** Instructions to follow **
Start at the first line of the material. Repeat each line exactly through the one containing "Select the VM tab in Plate 89 dialog", then stop.

━━━━━━

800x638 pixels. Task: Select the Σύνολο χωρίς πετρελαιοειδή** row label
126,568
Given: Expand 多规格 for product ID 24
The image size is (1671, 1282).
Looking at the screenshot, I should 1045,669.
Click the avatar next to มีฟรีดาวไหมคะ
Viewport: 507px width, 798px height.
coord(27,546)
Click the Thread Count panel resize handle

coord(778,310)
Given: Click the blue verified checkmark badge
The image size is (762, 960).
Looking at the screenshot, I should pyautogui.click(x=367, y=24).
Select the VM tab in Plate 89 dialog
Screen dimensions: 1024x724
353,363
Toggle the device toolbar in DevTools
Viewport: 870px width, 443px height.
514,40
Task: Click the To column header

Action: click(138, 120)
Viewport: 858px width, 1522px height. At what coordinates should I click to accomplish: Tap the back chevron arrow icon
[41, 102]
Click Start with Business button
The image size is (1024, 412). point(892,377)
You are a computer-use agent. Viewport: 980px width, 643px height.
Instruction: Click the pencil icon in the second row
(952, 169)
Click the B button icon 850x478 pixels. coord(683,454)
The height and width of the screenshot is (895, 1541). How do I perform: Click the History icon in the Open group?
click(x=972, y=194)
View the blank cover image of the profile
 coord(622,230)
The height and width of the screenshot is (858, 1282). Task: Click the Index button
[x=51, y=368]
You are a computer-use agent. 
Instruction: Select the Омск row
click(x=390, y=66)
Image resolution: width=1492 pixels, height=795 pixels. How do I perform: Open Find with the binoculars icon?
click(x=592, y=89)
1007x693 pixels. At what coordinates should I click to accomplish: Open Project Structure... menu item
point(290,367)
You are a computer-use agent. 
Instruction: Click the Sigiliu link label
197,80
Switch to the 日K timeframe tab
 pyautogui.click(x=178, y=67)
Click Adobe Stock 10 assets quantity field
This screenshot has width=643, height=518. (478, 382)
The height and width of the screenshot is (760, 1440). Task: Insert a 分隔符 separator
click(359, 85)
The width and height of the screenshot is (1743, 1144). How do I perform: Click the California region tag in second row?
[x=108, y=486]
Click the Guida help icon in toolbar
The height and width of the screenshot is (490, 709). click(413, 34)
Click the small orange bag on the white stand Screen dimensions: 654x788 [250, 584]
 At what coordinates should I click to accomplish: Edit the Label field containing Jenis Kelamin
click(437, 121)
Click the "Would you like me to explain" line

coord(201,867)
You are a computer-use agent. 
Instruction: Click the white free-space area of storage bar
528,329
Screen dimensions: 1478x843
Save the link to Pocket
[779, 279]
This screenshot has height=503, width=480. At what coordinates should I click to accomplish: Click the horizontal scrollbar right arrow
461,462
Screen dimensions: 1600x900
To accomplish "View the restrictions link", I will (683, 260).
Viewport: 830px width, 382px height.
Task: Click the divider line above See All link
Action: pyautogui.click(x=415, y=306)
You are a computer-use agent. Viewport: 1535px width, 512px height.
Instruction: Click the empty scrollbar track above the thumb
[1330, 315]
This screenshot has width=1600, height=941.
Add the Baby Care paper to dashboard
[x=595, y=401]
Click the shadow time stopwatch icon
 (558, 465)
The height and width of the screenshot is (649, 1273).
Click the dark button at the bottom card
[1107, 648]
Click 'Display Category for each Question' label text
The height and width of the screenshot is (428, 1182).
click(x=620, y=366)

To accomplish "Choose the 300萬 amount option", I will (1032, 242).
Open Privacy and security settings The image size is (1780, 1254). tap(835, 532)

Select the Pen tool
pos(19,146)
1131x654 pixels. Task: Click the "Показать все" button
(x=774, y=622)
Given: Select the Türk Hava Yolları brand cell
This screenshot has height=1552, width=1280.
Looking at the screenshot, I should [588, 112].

━━━━━━

** Result **
800x638 pixels. Task: Select the Σύνολο χωρίς πετρελαιοειδή** row label
126,568
Given: Expand 多规格 for product ID 24
The image size is (1671, 1282).
Looking at the screenshot, I should 1045,669.
Click the avatar next to มีฟรีดาวไหมคะ
Viewport: 507px width, 798px height.
coord(27,546)
Click the Thread Count panel resize handle

coord(778,310)
Given: Click the blue verified checkmark badge
The image size is (762, 960).
Looking at the screenshot, I should pyautogui.click(x=367, y=24).
Select the VM tab in Plate 89 dialog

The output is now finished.